> [TASK INSTRUCTIONS]
The answer is the data below, repeated exactly, with no pictures included.

> [EXERCISE DATA]
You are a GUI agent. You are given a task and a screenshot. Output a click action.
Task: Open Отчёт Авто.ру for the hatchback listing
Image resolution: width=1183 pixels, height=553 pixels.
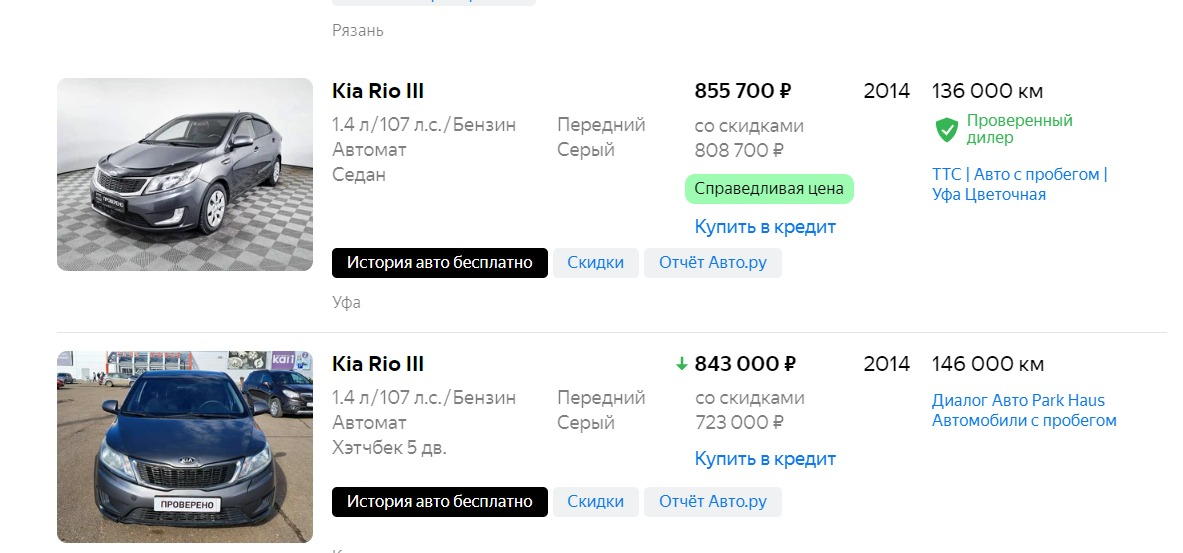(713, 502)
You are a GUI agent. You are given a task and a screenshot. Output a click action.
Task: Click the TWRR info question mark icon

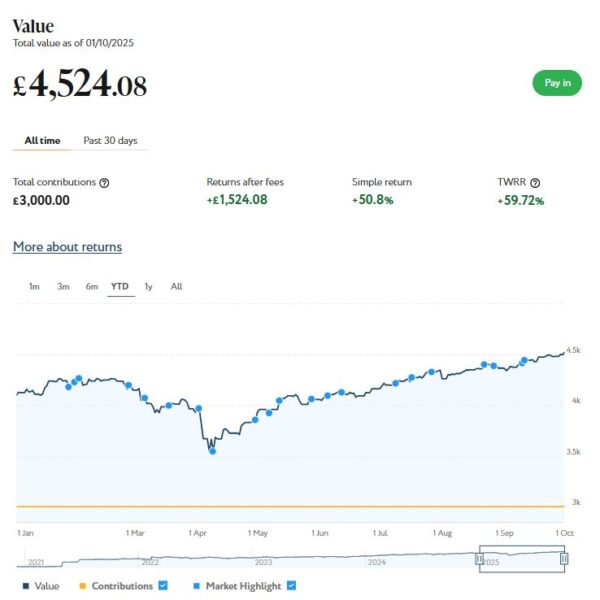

> [WRITTEN ANSWER]
You are a GUI agent. You are given a task and a screenshot. Output a click action.
Task: Open Отчёт Авто.ру for the hatchback listing
Image resolution: width=1183 pixels, height=553 pixels.
(713, 502)
You are a GUI agent. You are given a task and a screenshot. Output a click action.
Task: Click the TWRR info question mark icon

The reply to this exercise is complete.